== Records to use ==
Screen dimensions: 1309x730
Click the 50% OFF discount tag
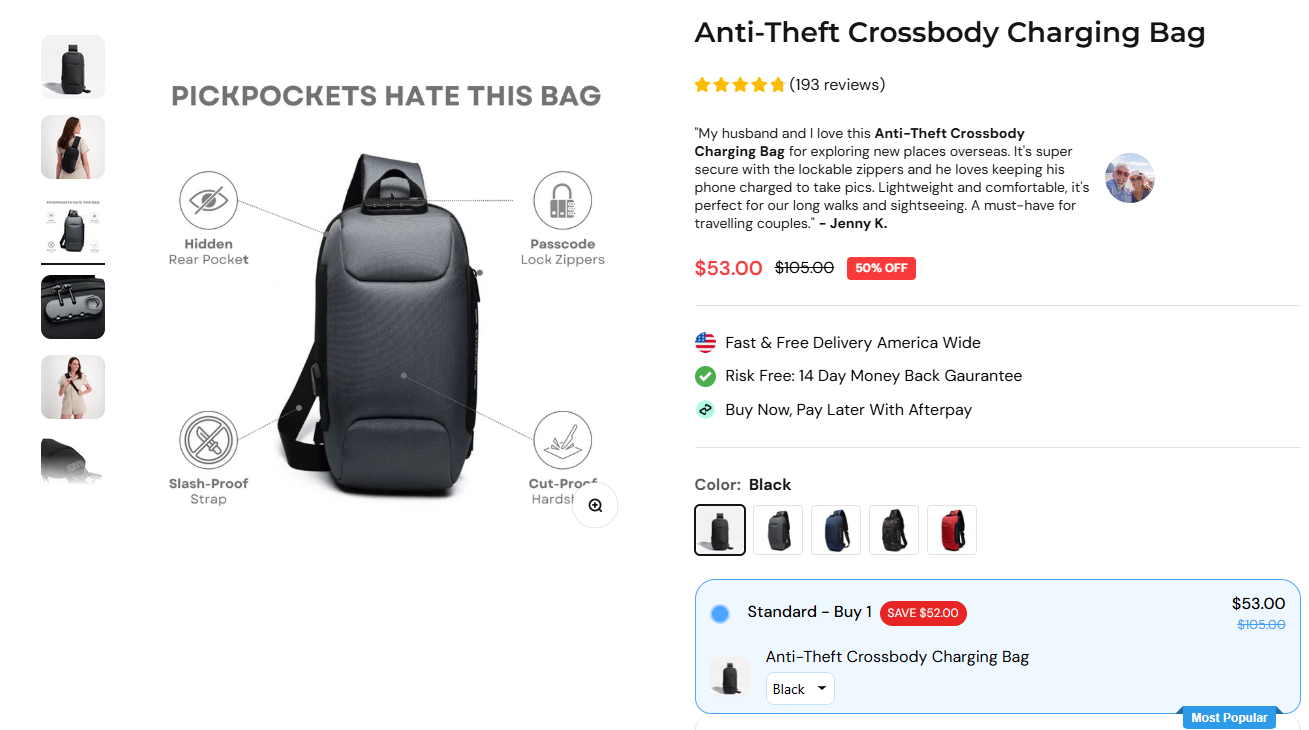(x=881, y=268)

==

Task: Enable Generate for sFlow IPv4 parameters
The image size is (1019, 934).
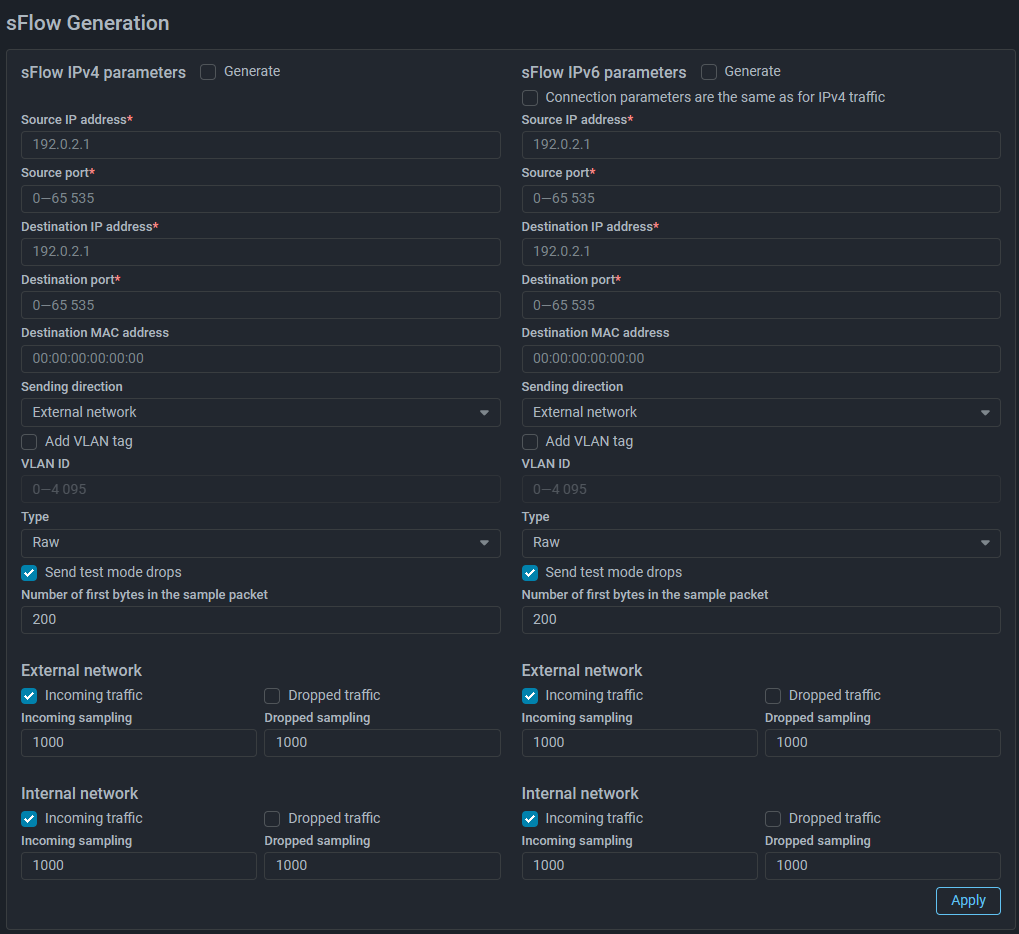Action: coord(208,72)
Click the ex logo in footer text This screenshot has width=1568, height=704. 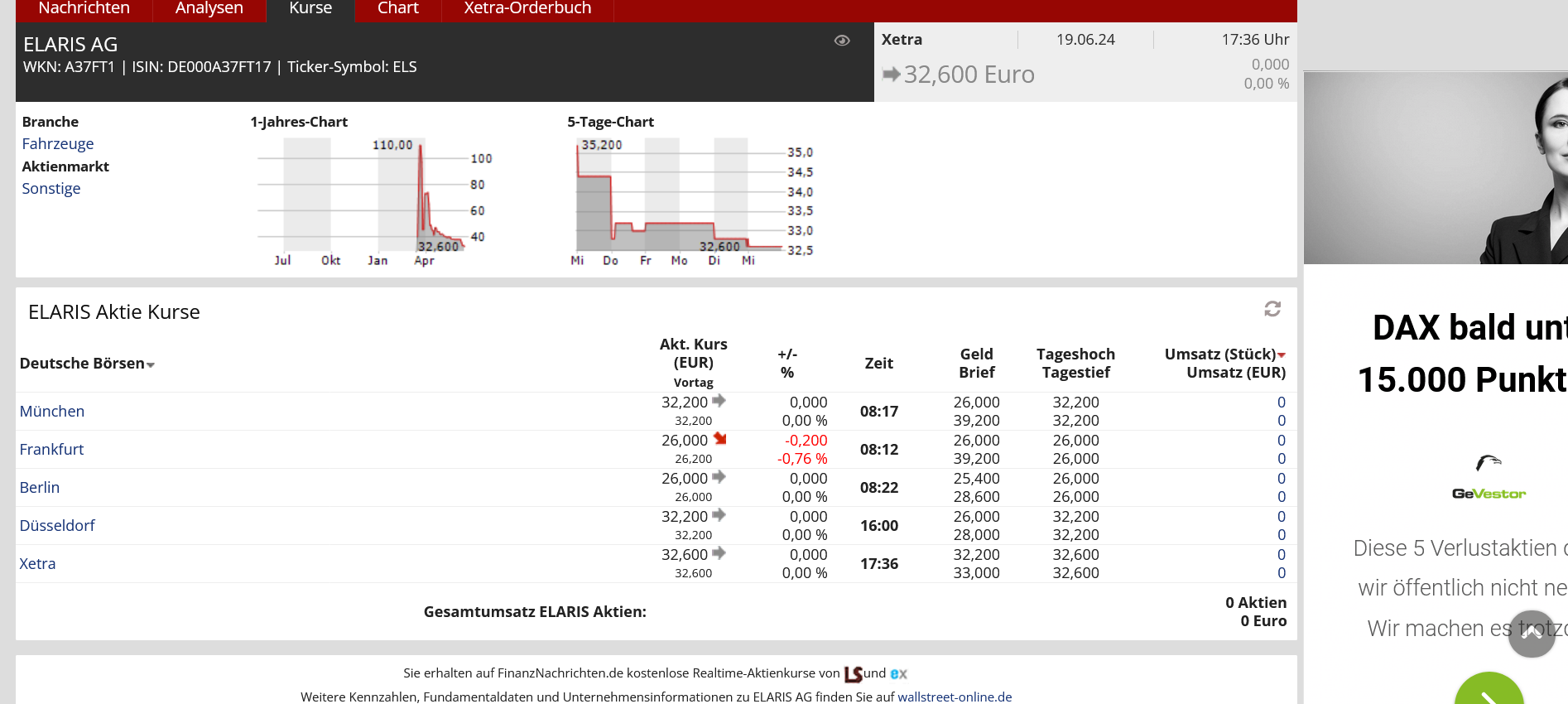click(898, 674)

---

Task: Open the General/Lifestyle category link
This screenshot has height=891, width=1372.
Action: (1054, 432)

== Exercise details ==
Reproduce the items word for word, beginning at the line that contains "Screen dimensions: 1309x730" and stopping after the line that contains "(x=881, y=268)". Leave the pictures out.

== Task output ==
Screen dimensions: 1309x730
Click the 50% OFF discount tag
(x=881, y=268)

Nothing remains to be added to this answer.